* **PASSAGE**
_____

Once you approve the wax version, the lab converts it into a permanent denture through a process called flasking. The wax denture and its stone model are encased in a two-part metal container called a flask, then placed in hot water. The heat melts the wax away, leaving a hollow mold in the exact shape of the finished denture. This step is called dewaxing.

The lab then fills that mold with acrylic resin. The standard material is polymethyl methacrylate, or PMMA, which has been the workhorse of denture fabrication for decades. It’s favored because it’s easy to shape and tint to match natural gum tissue, strong enough for daily chewing, affordable, and has low toxicity. The acrylic is packed or injected into the mold under pressure, then cured with heat to harden it. After the flask cools on the bench, the technician opens it, trims away any excess material, and begins polishing. The final product is a smooth, gum-colored base with artificial teeth firmly embedded in it.

Fitting and Adjusting the Final Denture

At your last appointment, the dentist seats the finished denture in your mouth and checks the fit. They’ll look at how the denture contacts your tissue, whether the bite feels even on both sides, and whether any spots press too hard against the gums. Minor adjustments are common. Your dentist may use a marking paste to identify high spots, then trim them down with a small rotary instrument. Most people need at least one or two follow-up visits in the first few weeks to fine-tune sore areas as they get used to wearing the denture.

How Digital Dentures Differ

A growing number of dental offices now offer digitally manufactured dentures. Instead of pouring plaster models and manually setting teeth in wax, the dentist captures your oral anatomy with a digital scanner or a single set of impressions, then sends the data to a computer-aided design system. The denture base and tooth arrangement are designed on screen and either milled from a solid block of acrylic or built up layer by layer using a 3D printer.

_____

* **DATASET RECORDS**

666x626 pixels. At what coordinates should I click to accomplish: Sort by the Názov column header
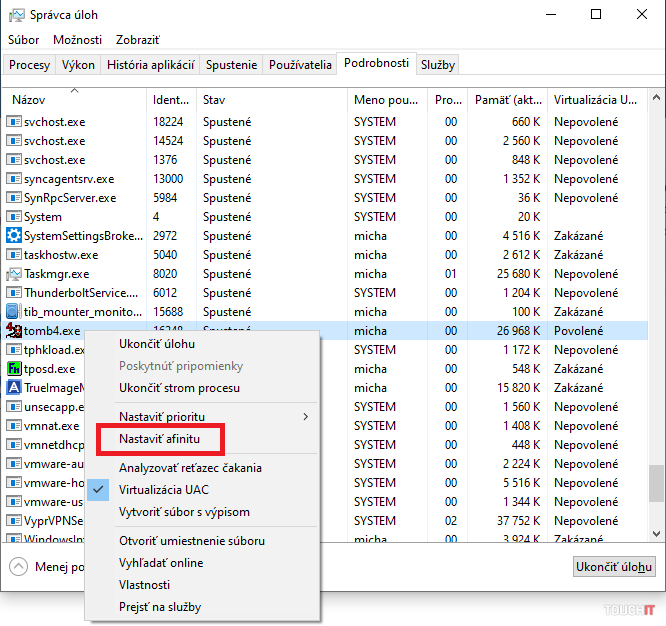[30, 100]
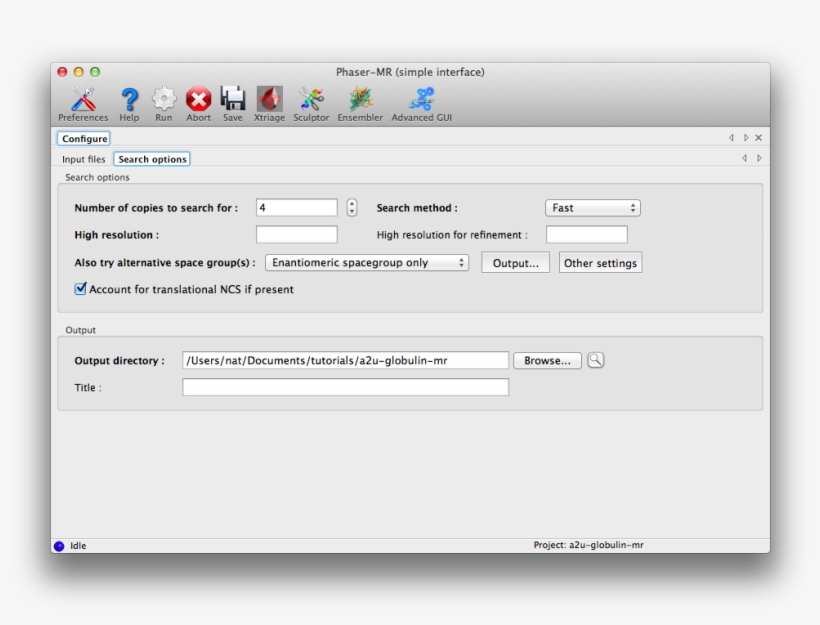Click the Help question mark icon
This screenshot has width=820, height=625.
[x=129, y=100]
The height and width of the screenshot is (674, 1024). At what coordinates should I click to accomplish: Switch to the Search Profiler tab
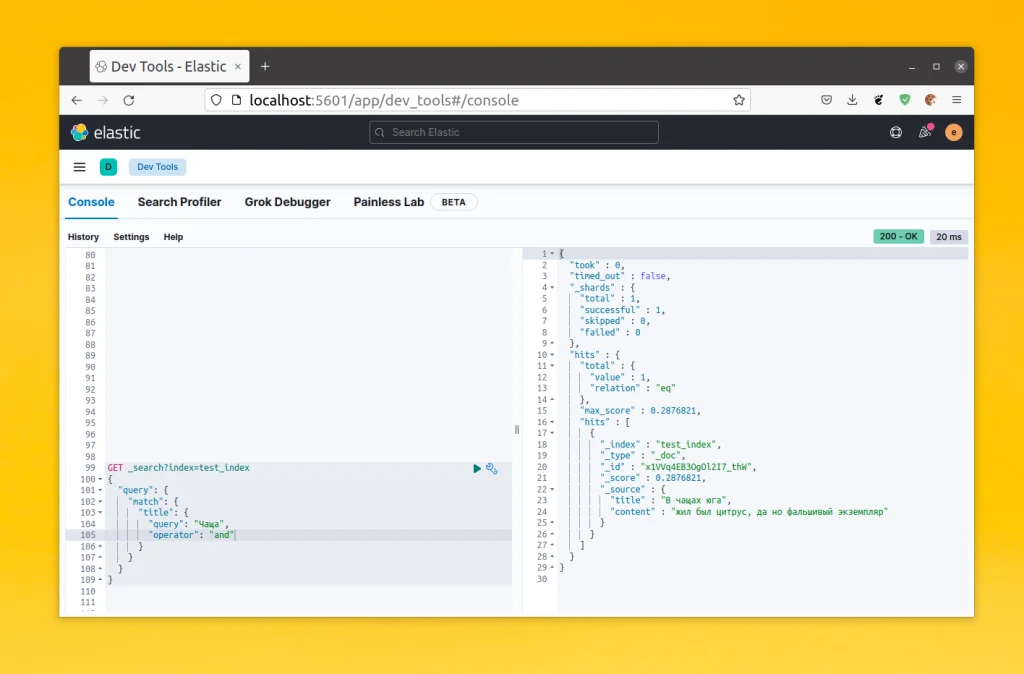179,202
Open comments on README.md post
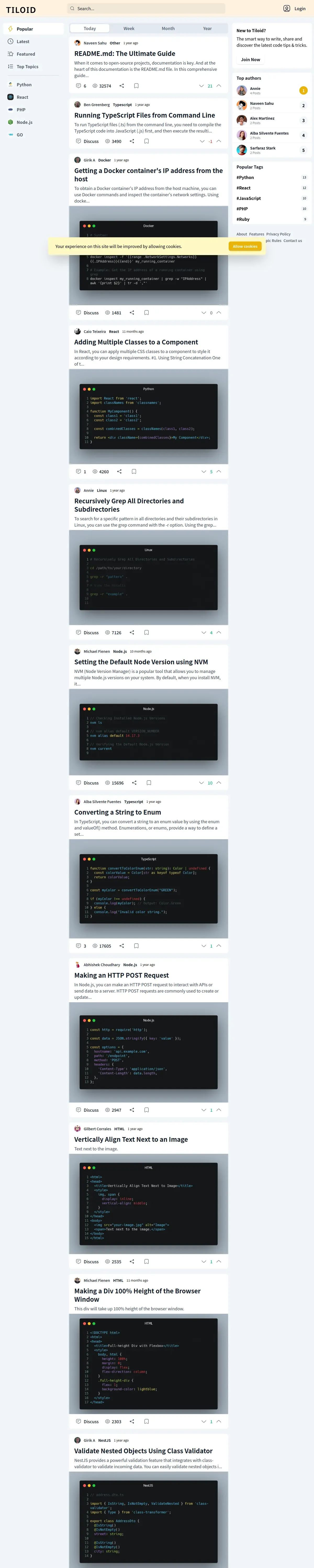 [81, 86]
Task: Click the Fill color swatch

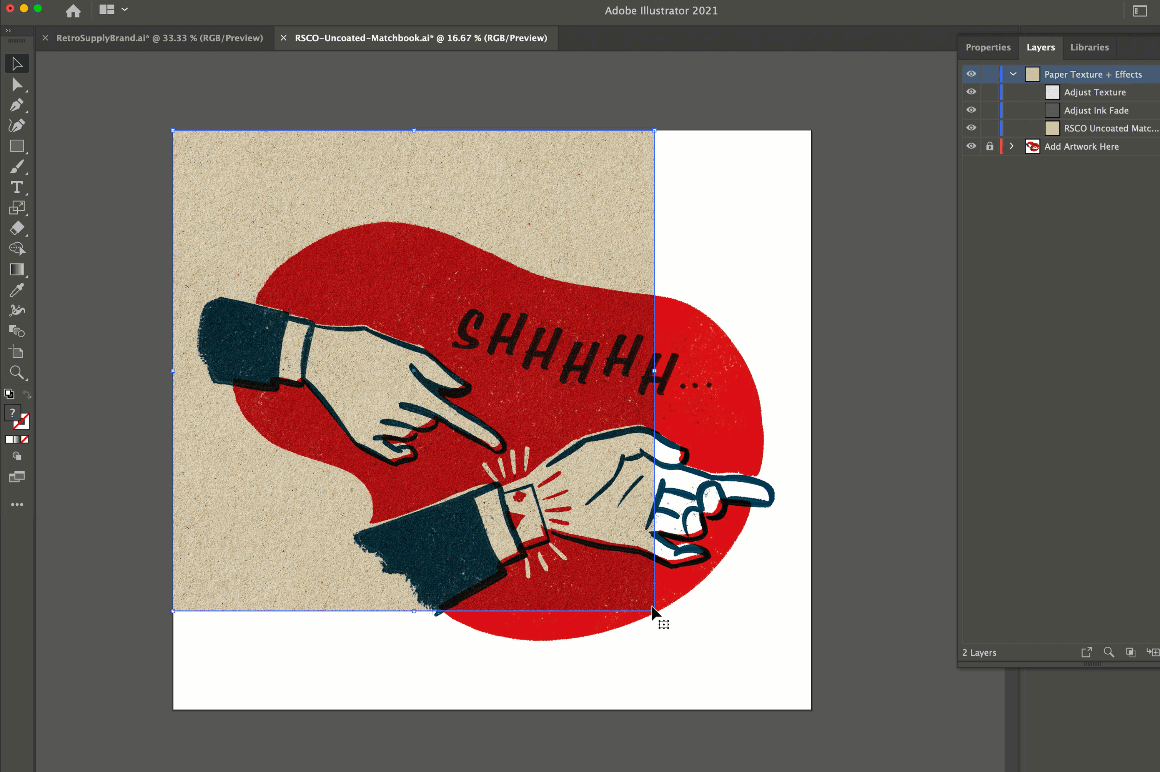Action: (x=13, y=414)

_____

* **ACTIVITY LIST**
A – Duplicate everything in the denture-making text from "How Digital Dentures" down to "a 3D printer.".
B – Answer these from the denture-making text:
(i) What is the step called in which heat melts the wax and leaves a hollow mold?
(ii) What does the dentist use to find high spots on the finished denture?
(iii) In digital manufacturing, what are the two ways the designed denture is produced?
C – Continue the text on how dentures are made, starting after its last sentence.

* **WRITTEN ANSWERS**
A –
How Digital Dentures Differ

A growing number of dental offices now offer digitally manufactured dentures. Instead of pouring plaster models and manually setting teeth in wax, the dentist captures your oral anatomy with a digital scanner or a single set of impressions, then sends the data to a computer-aided design system. The denture base and tooth arrangement are designed on screen and either milled from a solid block of acrylic or built up layer by layer using a 3D printer.

B –
(i) Dewaxing.
(ii) A marking paste.
(iii) It is either milled from a solid block of acrylic or built up layer by layer with a 3D printer.

C –
The biggest advantage is speed. Digital dentures can be completed in as few as two clinical visits compared to the conventional five. Studies also show comparable or better retention for milled dentures. That said, 3D-printed dentures currently have inferior mechanical properties compared to milled ones, and the layered printing process can make it harder to achieve a natural-looking finish. Accuracy of the initial digital impression is another concern. Some patients end up needing the denture relined after delivery to improve the fit.

Immediate Dentures

If you’re having teeth extracted, you may not want to go weeks without teeth while waiting for a conventional denture. Immediate dentures are fabricated before your extractions and placed in your mouth the same day the teeth come out. Your dentist takes impressions while your natural teeth are still present, and the lab builds the denture around a modified model that simulates the healed gum line.

The trade-off is precision. Because the denture is made before your gums have finished healing, it can’t be tried in ahead of time, and the fit is less exact than a conventional denture. As your gums shrink and remodel over the following months, the denture will loosen and typically needs to be relined or eventually replaced with a permanent set.

How Long Dentures Last

Even a well-made denture doesn’t last forever. The bone beneath your gums gradually resorbs over time, changing the shape of the ridge the denture sits on. This can lead to looseness, rocking, sore spots, and tissue irritation. The American College of Prosthodontists recommends that dentures be evaluated for replacement once they’ve been in use for more than five years, though the exact timeline depends on how quickly your bone changes and how well the denture adapts. Regular relines, where the inner surface of the denture is resurfaced to match your current gum shape, can extend the life of the prosthesis between remakes.